Repeating what was said earlier –

  • Reach out to your councillors; ideally meet them face-to-face. Find out what they think can be done in their wards in the short/medium term. If they have questions/uncertainties about climate science, find out what they are and go away and do the research (ask us too, we may be able to help).
  • “Adopt” one of the elements of the July 10 Climate Emergency Declaration. You can see the elements here, and an adoption page. Simply put, adopting will mean finding out who is going to be responsible for implementing it, how and when.  Get regular updates (hopefully without having to resort to the Freedom of Information Act, but we will help you with that if it comes to that).  NB Adopting an element of the motion does NOT mean that you have to turn up to any meetings – either CEM or Council.  Life is too short. It means that you send emails, keep track of response (or lack of them) and then share with us.

CEM will produce quarterly reports (the working title is ‘Hung, Drawn and Quarterly’) on the Council’s progress against the motions. We need researchers, writers, layout people, cartoonists, tweeters etc  These will be released on or close to 10th of October, January, April and July.  A launch event will accompany each of these reports, providing opportunities for people to exercise their meeting design and facilitation skills.

CEM wants to produce proactive reports about what COULD be done in Manchester. In a perfect world, with enough people, we would produce one of these a month.  The questions would always be around a) what is happening in Manchester that’s good b) how can this be amplified (and what can the Council do to help that amplification) and c) what are other cities doing that Manchester could/should be doing?

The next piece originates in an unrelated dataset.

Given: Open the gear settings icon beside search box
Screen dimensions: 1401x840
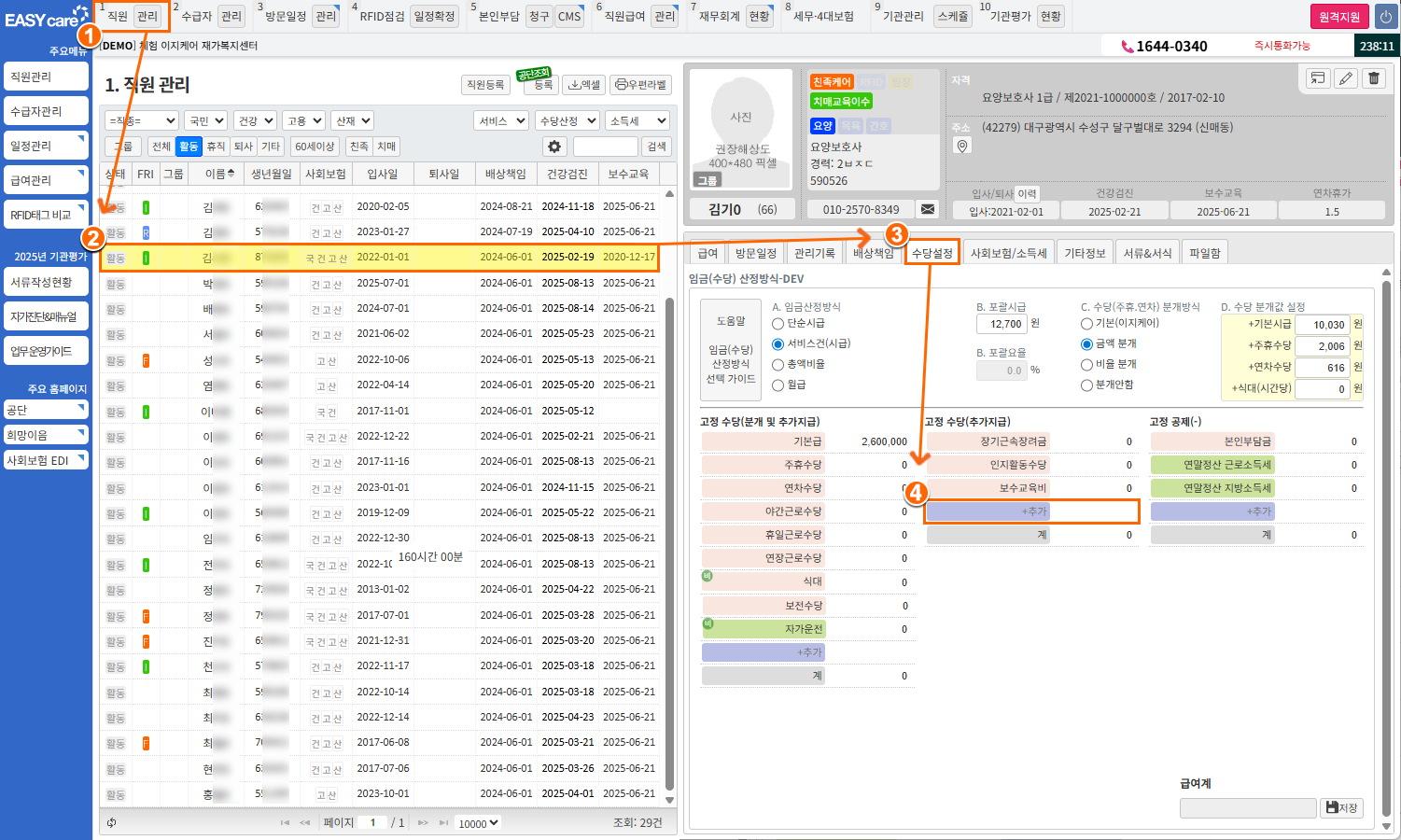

Obvious topics to be starting with (other suggestions sought) –

  • environmental education in Manchester,
  • the psychological impacts on children, parents and adults of climate breakdown
  • what is a low carbon culture and how do “we” create it?
  • What does practical solidarity with countries and peoples already being affected by climate change look like?
  • What can environmental groups in Manchester do better to attract and keep new members, co-ordinate among themselves, and be critical friends of the Council and other bodies.

CEM want to do workshops, discussions and so on, beyond the green bubble.  So, invite us to come do a workshop etc in your ward (especially if it’s not Chorlton, Levenshulme and Rusholme. Of COURSE we will come there if invited, and gladly, but we’re especially interested in getting beyond the usual south Manchester suspects…)

Dates for your diary

Wednesday 17th July, 1pm.  CEM meeting at Waterhouse Pub, Princess St, and then going to the 2pm meeting of the Neighbourhoods  and Environment Scrutiny Committee, with a couple of suggestions to make…

Wednesday 4th September, 1pm. CEM meeting at Waterhouse Pub, Princess St, and then going to the 2pm meeting of the Neighbourhoods  and Environment Scrutiny Committee, with a couple of suggestions to make…

Thursday 10th October (ish)  The first “Hung Drawn and Quarterly” progress report is launched.  In the three months since the Climate Emergency declaration, what has been accomplished? What hasn’t?  Fun, frolics and #climatebreakdown hi-jinks to be had at a city centre location (venue tbc)

Thank you for reading to the end of this ridiculously long blog post.


(1)   Take it as given that the author knows we have already lost almost everything that makes human civilisation fun, we just don’t know it yet.

(2)  A repertoire is the habitual behaviours of an individual or group. So, petitions, reports, arrestable stunts, public order situations, dreary meetings, drearier marches, rallies. That kind of thing. Mostly these say hooray for our side.  See the Onion’s take here.

(3) Okay, that’s a bit glib. But as Mary Annaise Heglar recently wrote “I don’t care if you recycle.”   We do not need people to have completed lousy ‘carbon literacy’ that means nowt.  We need people to be carbon citizens… You should reduce your carbon footprint as best you can, if only to reduce the size of target you are for the ‘green hypocrites’ crowd.  Of course, if you go full ‘off the grid’ etc, they will call you a zealot. The hypocrite/zealot trap is an old and effective one, which is largely best ignored…

(4) We have had quite enough softly-softly. It. Has. Not. Worked. It really hasn’t.